Consistent lifetime values were obtained for the fluorophores emitting in channels 1, 2, and 4. The largest variability of lifetime (Fig. 8) was observed for channel 3 where none of the fluorophores had a strong emission. The low SNR resulted in a broad distribution of the lifetime values. A comparison between the lifetimes obtained in the scanning mode experiments with those of Tables 1, 3 (point measurements), however, indicates very similar lifetime values for Rhodamine B, Coumarin 1, and Coumarin 120.

DISCUSSION

In this study we developed a compact apparatus that enabled fast and robust multispectral time-resolved fluorescence spectroscopy measurements. Both fluorescence spectral intensities and spectrally resolved decay parameters can be obtained simultaneously in response to a single pulse light excitation. Unique to this fluorescence lifetime instrument is its ability to operate in multiple modes, i.e., point-spectroscopy, line-scanning, and planar XY-scanning; the latter mode of operation permits spectroscopic imaging, i.e., fluorescence lifetime imaging (FLIm). This is an important feature, as diverse tasks (based on the user needs) can be performed using a single instrument.

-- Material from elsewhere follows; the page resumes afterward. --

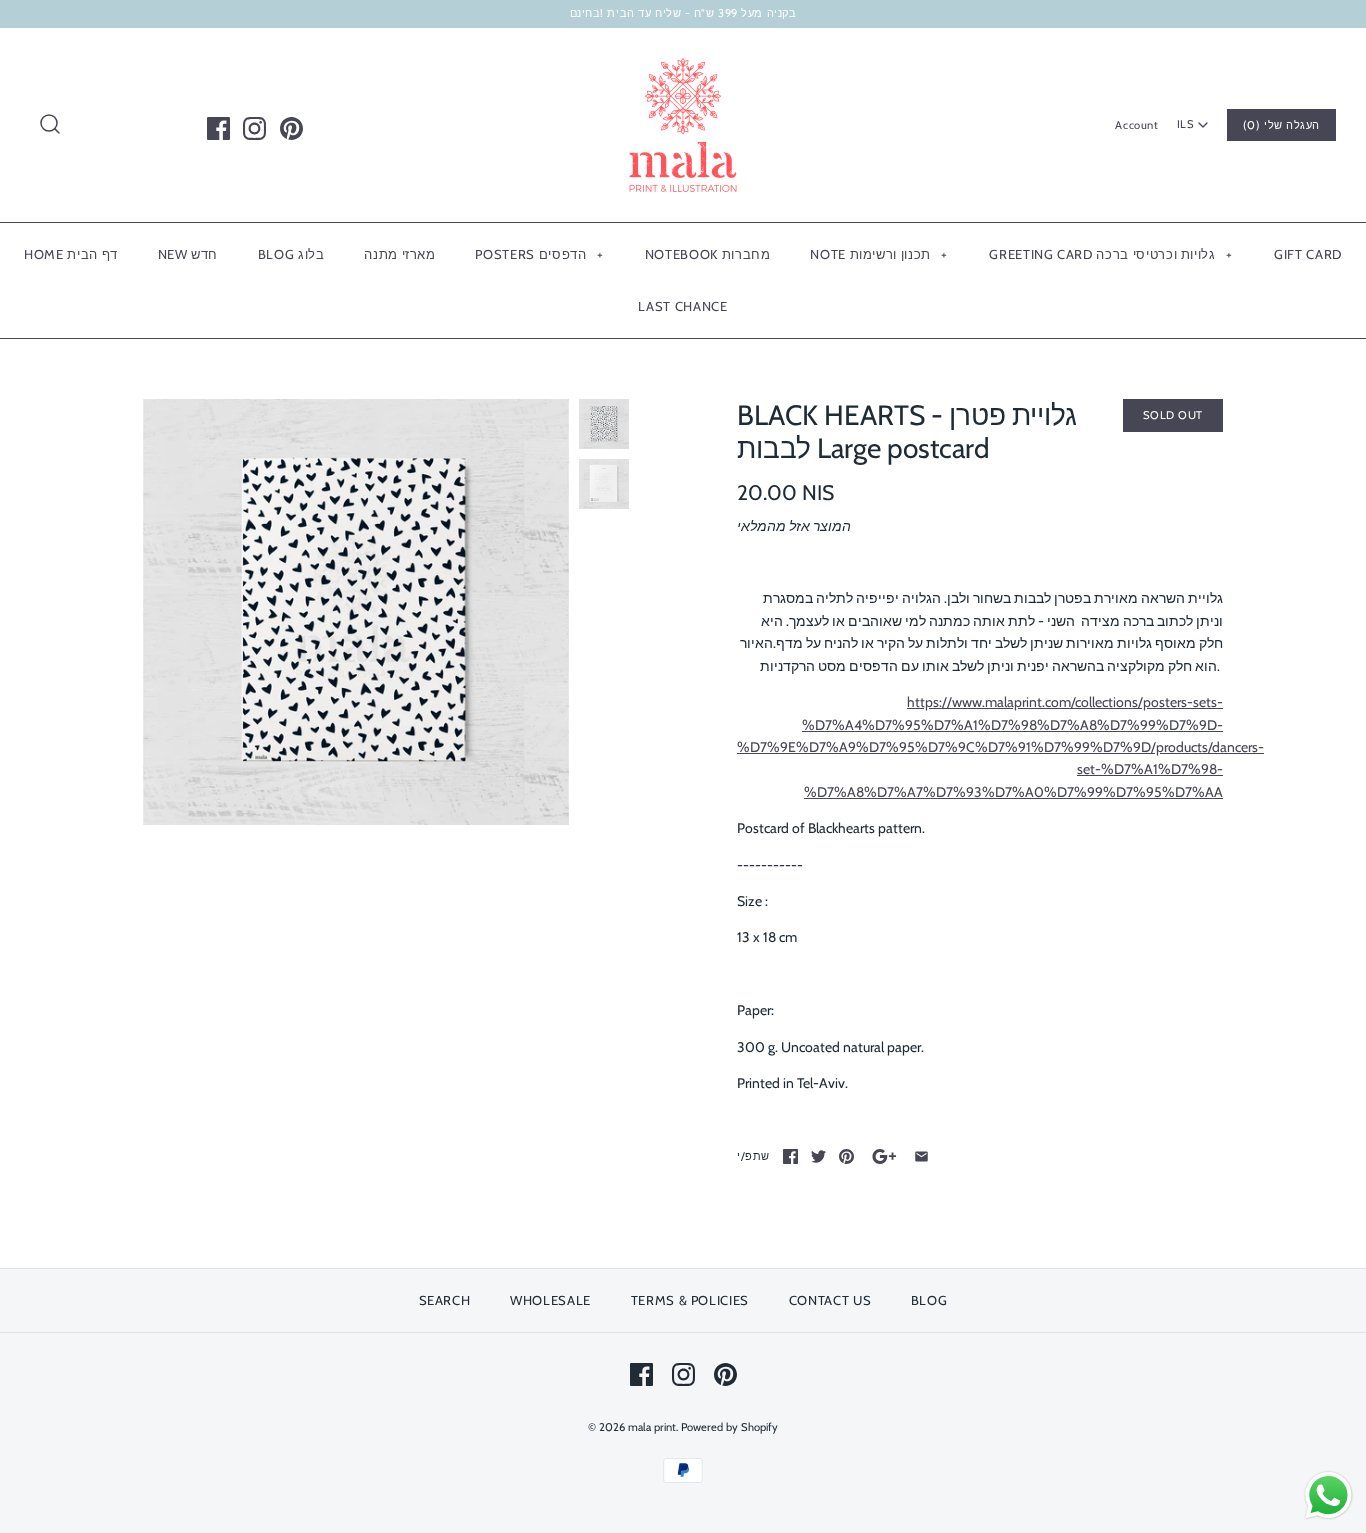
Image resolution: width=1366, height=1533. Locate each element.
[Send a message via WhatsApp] (1328, 1495)
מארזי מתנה (400, 254)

Practical applicability of such system, however, requires a rigorous evaluation of the optical throughput for all spectral channels, accurate measurement of the instrument response function (IRF) in each spectral channel, and study of the lifetime measurement variability as a function of experimental noise. The system presented in this work has been submitted to all these measurements and has proven to be stable and has been transported without loss of alignment or performance. In addition, due to its small footprint it can be easily integrated into rolling instrument carts or other systems.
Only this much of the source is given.